Mustafa Kemal Atatürk’ün din ve laiklik anlayışı, hem çağdaşlaşmayı hem de toplumsal ilerlemeyi amaçlayan bir felsefi duruşu ifade eder. Atatürk, dini bireysel bir inanç alanı olarak görmüş ve devletin dini kurumlarla ilişkisini keserek, laik bir devlet anlayışını savunmuştur. Bu görüş, yalnızca Türkiye’nin modernleşme sürecinin bir aracı değil, aynı zamanda evrensel anlamda akıl, bilim ve özgürlüğün toplumda egemen olmasını hedefleyen aydınlanmacı bir perspektife dayanmaktadır. Atatürk’ün laiklik anlayışı, sadece dini toplumsal yaşamdan dışlamakla kalmamış, insan aklının ve bilimsel düşüncenin önünü açarak dogmalardan ve dogmatik yorumlardan kurtarmayı amaçlamıştır (Akar, 2007; Erdem, 2010).

====================

- Görevler -
• a. Atatürk'ün laiklik anlayışını anlatan metne göre şu soruları yanıtlayın:
(i) Atatürk dini nasıl bir alan olarak görmüştür?
(ii) Metinde hangi kaynaklara, hangi yıllarla atıf yapılmıştır?
• b. Laiklik metninin "Mustafa Kemal Atatürk’ün" sözcüklerini içeren ifadeyle açılıp "2007; Erdem, 2010)." ile kapanan bölümünü harfi harfine alıntılayın.
• c. Laiklik metnine göre aydınlanmacı perspektifin toplumda egemen olmasını hedeflediği kavramların tümünü sıralayın.
Görevleri yalnızca metinde yer alan bilgilere dayanarak yapın.

- Sözcük ve öğe işaretleme kayıtları -
====================

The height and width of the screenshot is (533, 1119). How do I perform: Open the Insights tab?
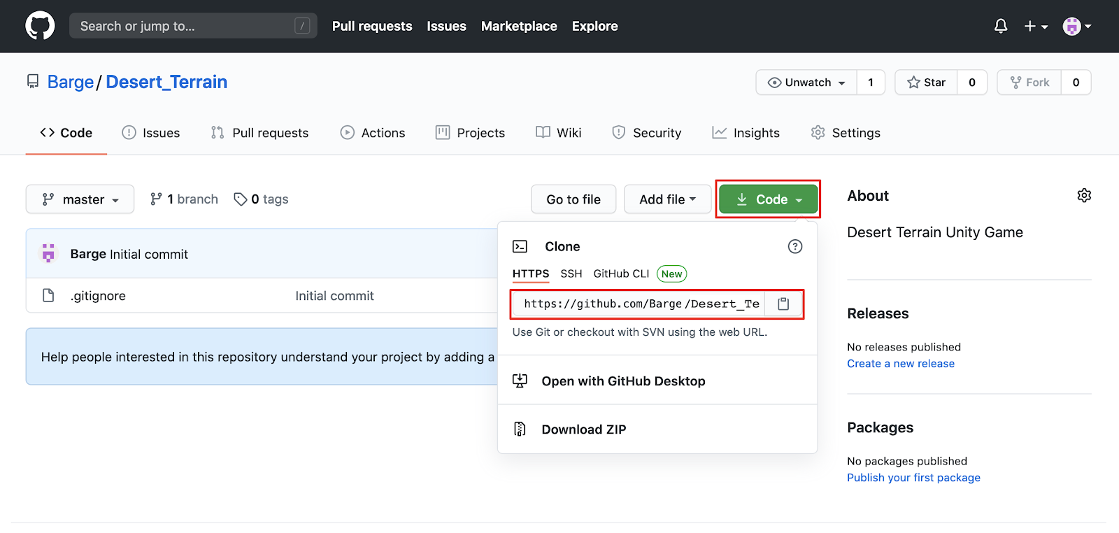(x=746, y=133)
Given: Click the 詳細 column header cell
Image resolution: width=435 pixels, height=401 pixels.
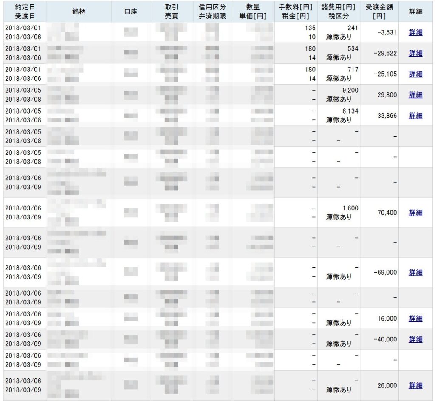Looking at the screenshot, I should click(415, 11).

====================

- Görevlerin Yanıtları -
• a.
(i) Bireysel bir inanç alanı olarak görmüştür.
(ii) Akar (2007) ve Erdem (2010).

• b.
Mustafa Kemal Atatürk’ün din ve laiklik anlayışı, hem çağdaşlaşmayı hem de toplumsal ilerlemeyi amaçlayan bir felsefi duruşu ifade eder. Atatürk, dini bireysel bir inanç alanı olarak görmüş ve devletin dini kurumlarla ilişkisini keserek, laik bir devlet anlayışını savunmuştur. Bu görüş, yalnızca Türkiye’nin modernleşme sürecinin bir aracı değil, aynı zamanda evrensel anlamda akıl, bilim ve özgürlüğün toplumda egemen olmasını hedefleyen aydınlanmacı bir perspektife dayanmaktadır. Atatürk’ün laiklik anlayışı, sadece dini toplumsal yaşamdan dışlamakla kalmamış, insan aklının ve bilimsel düşüncenin önünü açarak dogmalardan ve dogmatik yorumlardan kurtarmayı amaçlamıştır (Akar, 2007; Erdem, 2010).

• c. Akıl, bilim, özgürlük